Korean company Dongbu manufactures many different types of robots. Its industrial robots, for example are used in, among other places, semiconductor production where they collect the highly sensitive silicon wafers following a production step and precisely position them for the next step. These machines are immovably anchored at the production site. In addition, the company produces service robots that clean floors, patrol rooms as automated guards or guide and inform visitors. These travel on wheels and have a box-shaped housing. What both types of robots have in common is their computing capacity and their motor power for completing a small number of narrowly defined tasks. In doing so, they use their resources very efficiently. They are not, however, particularly versatile.

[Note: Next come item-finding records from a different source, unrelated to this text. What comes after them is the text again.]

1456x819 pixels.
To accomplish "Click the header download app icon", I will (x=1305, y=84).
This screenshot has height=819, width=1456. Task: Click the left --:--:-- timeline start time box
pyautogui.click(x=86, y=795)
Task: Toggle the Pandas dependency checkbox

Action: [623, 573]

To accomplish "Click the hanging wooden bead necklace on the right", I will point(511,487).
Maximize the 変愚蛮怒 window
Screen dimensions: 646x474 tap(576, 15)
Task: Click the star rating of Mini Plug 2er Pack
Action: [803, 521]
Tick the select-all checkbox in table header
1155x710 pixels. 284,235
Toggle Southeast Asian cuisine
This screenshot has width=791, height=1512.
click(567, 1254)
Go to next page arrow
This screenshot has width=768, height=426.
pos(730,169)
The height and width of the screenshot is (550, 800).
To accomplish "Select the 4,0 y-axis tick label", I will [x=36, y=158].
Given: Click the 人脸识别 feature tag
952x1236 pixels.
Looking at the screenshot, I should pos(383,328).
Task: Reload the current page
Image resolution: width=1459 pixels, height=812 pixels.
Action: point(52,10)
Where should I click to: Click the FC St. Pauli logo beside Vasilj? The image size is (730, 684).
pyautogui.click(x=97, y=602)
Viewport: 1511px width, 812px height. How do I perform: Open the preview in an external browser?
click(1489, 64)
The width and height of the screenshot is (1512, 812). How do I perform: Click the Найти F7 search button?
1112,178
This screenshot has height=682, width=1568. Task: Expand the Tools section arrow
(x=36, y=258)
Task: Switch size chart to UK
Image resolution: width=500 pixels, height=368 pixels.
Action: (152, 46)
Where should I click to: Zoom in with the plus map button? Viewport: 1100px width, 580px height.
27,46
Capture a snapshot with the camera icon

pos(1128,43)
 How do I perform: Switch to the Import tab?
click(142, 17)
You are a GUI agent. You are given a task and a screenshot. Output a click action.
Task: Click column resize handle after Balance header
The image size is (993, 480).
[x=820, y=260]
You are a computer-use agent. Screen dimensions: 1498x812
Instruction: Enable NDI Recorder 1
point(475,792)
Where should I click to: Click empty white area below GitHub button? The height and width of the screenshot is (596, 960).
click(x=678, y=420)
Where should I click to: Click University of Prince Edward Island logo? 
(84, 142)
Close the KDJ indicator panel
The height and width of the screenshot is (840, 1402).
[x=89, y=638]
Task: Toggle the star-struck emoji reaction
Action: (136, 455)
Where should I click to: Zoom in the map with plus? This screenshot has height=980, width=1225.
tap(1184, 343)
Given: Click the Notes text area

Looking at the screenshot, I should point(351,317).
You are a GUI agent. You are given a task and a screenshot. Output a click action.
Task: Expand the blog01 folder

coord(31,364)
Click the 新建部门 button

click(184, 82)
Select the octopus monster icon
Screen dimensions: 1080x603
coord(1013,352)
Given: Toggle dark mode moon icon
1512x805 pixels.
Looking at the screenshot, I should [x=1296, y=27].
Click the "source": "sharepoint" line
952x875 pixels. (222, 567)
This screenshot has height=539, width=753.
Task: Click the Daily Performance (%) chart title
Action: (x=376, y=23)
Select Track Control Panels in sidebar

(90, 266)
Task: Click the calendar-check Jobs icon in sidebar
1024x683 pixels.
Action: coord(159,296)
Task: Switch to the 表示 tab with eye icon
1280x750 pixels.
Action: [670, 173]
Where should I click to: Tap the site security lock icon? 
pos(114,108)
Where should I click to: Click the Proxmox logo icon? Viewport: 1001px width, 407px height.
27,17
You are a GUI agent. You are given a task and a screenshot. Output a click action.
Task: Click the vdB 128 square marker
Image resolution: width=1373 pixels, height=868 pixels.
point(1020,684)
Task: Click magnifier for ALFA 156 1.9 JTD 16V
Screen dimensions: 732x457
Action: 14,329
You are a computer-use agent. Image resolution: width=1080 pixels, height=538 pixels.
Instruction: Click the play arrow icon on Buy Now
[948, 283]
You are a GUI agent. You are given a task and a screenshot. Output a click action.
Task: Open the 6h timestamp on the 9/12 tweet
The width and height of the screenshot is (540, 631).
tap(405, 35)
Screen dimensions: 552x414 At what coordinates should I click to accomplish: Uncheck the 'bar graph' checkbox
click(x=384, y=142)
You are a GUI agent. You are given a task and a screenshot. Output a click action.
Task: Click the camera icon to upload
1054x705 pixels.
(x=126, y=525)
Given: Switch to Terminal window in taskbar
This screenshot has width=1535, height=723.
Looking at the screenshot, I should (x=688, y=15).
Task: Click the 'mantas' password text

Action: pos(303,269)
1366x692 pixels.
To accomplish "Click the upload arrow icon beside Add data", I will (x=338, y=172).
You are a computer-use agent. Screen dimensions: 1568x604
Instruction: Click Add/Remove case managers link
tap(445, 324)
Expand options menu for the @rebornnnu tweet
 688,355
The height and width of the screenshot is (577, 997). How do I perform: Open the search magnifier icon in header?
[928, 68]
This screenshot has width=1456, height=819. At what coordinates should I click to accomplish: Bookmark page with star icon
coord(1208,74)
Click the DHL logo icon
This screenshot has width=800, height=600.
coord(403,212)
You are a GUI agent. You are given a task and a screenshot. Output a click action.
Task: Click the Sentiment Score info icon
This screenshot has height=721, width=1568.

Development of humanoid robots presents a number of difficulties, not least in that walking on two legs is far more complex than precisely controlled movement on wheels. Human movement is a complex interaction between some 200 muscles, numerous complicated joints and various specialised regions of the brain. On top of this, human biomechanics leave much to be desired in terms of energy efficiency. The unfavourable lever ratios of arms and legs require high power effort for relatively modest results.

Dongbu Robot is doing much to advance the possibilities for humanoid robots, in particular with its Hovis series of 35cm tall, servo-driven mechanical men. Their movements are provided by Dongbu Robot's HerkuleX servo actuators, which comprise a drive motor, a high-performance gearhead, an encoder and a communication interface, all packaged within a sturdy plastic housing. The encoder ensures that the servo always exactly knows its current position. It also translates the control signal, for example, for the command "step forwards", and tells the motor how many revolutions are needed in order to perform the task. An optimally coordinated interaction between motor, software and control unit gives the robotic joint a certain degree of autonomy in the sequence of movements. With HerkuleX servo units, the machines are able to precisely control both simple and complex mobility patterns independently. Thanks to the sophisticated software in the encoder and its high-performance communication interface, the signals are transmitted quickly and precisely.

For effective motion in the compact robots, the motor must develop as much torque as possible while maintaining miniature dimensions. Following a detailed comparison of the motors available on the market, Dongbu Robot selected 2224 SR and 2232 SR series DC-micromotors from Faulhaber, available in the UK from EMS. In terms of dynamics and power density, Dongbu Robot found them to be undisputed leaders. The 2232 SR series DC-micromotors achieve a continuous torque of 10mNm with a motor diameter of just 22mm. To accomplish this, they need very little power and begin their work even with a very low starting voltage. With an efficiency of up to 87%, they use the battery reserves with maximum efficiency, enabling a long running time per charge. In addition, Dongbu Robot reports that the linear characteristics of the motor simplify control.

With regard to their usefulness in practical applications, humanoid robots are still a long way from their stationary industrial relatives and the wheeled domestic servants. But with advances in technology, their disadvantage could be transformed into a key advantage: just look at the way humans have celebrated evolutionary triumph by virtue of their comparatively unstable upright gait. From their non-specialisation has grown virtually limitless possibilities which ultimately made them so successful. Who is to say that similar success will be any less so for robots?